2015 Super Bowl Coaches: Handicapping the Men in Charge
by Trevor Whenham - 1/22/2015
The head coaches in the Super Bowl are usually a pretty big storyline heading up to the game. That is especially the case this year. There aren't two coaches in the NFL who are any higher-profile than these two. There also couldn't be two that are any more different. Both guys obviously know how to win a lot more than they lose, but while Pete Carroll is generally flamboyant and likeable, Bill Belichick is the human equivalent of the emperor in Star Wars. Carroll loves to listen to music and have a good time. Belichick, it seems, hates everything. Carroll is eloquent. Belichick communicates in grunts and frowns. Carroll is generally well liked by the public and the media. More respect than like the emperor.
So, we know these guys are as different as can be. But does it matter? Do the coaches give one team an edge over the other? Do we need to spend any real time handicapping and dissecting these coaches, or can we just assume that both teams are in good hands? To get an insight, let's break the matchup down from a few different angles:
Career: Belichick has a defensive background and has worked exclusively in the NFL. He started in 1975 with the Baltimore Colts, became a coordinator for the first time in 1985 with the Giants, and had his first unremarkable stint as a head coach in Cleveland from 1991-95. After four more years as an assistant he took the job in New England in 2000 - the same year as Tom Brady - and hasn't looked back. Overall, he is 211-109 in the regular season and a more impressive 175-65 with the Patriots. He is 21-9 in the playoffs.
Carroll, who is actually seven months older, though you would never guess it, has had a more varied career. He started as a graduate assistant at Pacific, which is where he had played as a safety for two years prior, in 1973. He worked his way up the ladder in college, finally serving as a defensive coordinator at N.C. State from 1980-82. He returned to Pacific for a year as offensive coordinator before heading to the NFL. By 1990 he was defensive coordinator for the Jets, and he took over as head coach in 2004. That just lasted a year. He rebounded as DC in San Francisco before three years in New England. The fact that Belichick replaced Carroll there is about all that links these guys together. After a year away from coaching in 2000 he took over at USC, and the rest is history - there until 2009, and the Seahawks starting in 2010. Carroll is 83-61 coaching in the NFL and 50-30 with the Seahawks. He is 8-4 in the playoffs. At USC he was an impressive 95-19, though 12 of those wins were later taken away thanks to the Reggie Bush situation.

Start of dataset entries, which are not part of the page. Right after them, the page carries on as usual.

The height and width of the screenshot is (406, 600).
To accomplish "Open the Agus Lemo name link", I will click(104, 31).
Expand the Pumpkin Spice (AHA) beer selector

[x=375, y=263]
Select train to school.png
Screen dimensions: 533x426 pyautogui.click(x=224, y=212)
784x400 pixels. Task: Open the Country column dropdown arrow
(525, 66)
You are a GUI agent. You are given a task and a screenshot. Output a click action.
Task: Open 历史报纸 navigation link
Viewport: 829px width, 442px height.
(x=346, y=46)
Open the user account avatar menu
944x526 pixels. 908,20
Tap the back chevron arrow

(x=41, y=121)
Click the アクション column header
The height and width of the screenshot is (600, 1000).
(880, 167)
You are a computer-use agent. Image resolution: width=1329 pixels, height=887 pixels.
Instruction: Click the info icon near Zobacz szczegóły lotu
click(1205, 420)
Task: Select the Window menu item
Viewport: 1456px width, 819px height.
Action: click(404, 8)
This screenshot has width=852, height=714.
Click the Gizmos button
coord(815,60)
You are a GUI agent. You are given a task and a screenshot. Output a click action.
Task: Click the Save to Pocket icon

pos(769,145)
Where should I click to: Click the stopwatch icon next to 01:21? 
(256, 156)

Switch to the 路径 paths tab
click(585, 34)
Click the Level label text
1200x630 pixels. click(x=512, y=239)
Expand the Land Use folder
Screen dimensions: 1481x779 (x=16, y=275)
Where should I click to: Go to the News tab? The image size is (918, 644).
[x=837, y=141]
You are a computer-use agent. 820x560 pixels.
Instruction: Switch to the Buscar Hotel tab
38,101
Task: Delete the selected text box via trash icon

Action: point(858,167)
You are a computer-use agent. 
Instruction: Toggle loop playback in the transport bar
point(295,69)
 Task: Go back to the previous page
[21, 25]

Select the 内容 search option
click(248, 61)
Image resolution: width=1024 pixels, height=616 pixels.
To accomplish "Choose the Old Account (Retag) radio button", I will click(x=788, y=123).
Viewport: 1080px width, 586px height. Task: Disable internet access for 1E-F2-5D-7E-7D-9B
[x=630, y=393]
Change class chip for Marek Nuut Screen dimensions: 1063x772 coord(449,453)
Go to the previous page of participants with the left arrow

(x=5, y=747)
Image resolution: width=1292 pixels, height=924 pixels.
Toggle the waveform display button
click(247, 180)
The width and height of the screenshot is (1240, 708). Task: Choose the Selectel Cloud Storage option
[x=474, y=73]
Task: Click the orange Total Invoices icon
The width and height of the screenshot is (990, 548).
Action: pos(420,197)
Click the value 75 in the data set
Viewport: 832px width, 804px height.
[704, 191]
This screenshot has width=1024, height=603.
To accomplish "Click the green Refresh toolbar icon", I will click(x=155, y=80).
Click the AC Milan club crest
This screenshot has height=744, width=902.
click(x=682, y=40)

Both guys, then, have found huge success in their current roles, but it took a long time for both to find it. Neither became geniuses until 25 or so years after they started in the profession.
Super Bowl experience: Belichick has an almost embarrassing amount of Super Bowl experience. He is about to coach his sixth Super Bowl with the Patriots - and he has won three of the five. Before that he won Super Bowls with the Giants in 1987 and 991 as the defensive coordinator of the Giants. It was that second win that got him the Cleveland job.
Carroll has far less Super Bowl experience - last year's win was his only appearance. It's worth noting, though, that he did win two national titles at USC.
Familiarity with each other: For guys who have been in the game as long as they have, they haven't really played each other very much when they were both head coaches. With their current teams they have met just once - the Seahawks won 24-23 at home in October of 2012. Their only other meeting as head coach came in 1994 when Belichick's Browns beat up on Carroll's Jets 27-7 at home. Both guys will have plenty of knowledge of each other, but little of it is first-hand. Revenge isn't likely to be a factor, either.
Public affection: Obviously we have a major win for Carroll here. That would have been the case anyway, but with Belichick being painted as the evil mind behind deflate-gate the public sentiment is even more tilted.
Assistants: Without going too far into this because both have staffs that work well for them, it's worth noting that Belichick's staff has not particularly been in serious demand this year in the coaching carousel, while Carroll's defensive coordinator, Dan Quinn, has been the star of the search period and has likely agreed to be the head coach in Atlanta as soon as his season ends. For what it's worth, Seattle certainly has more distractions - and in the most key of positions for them - on this front.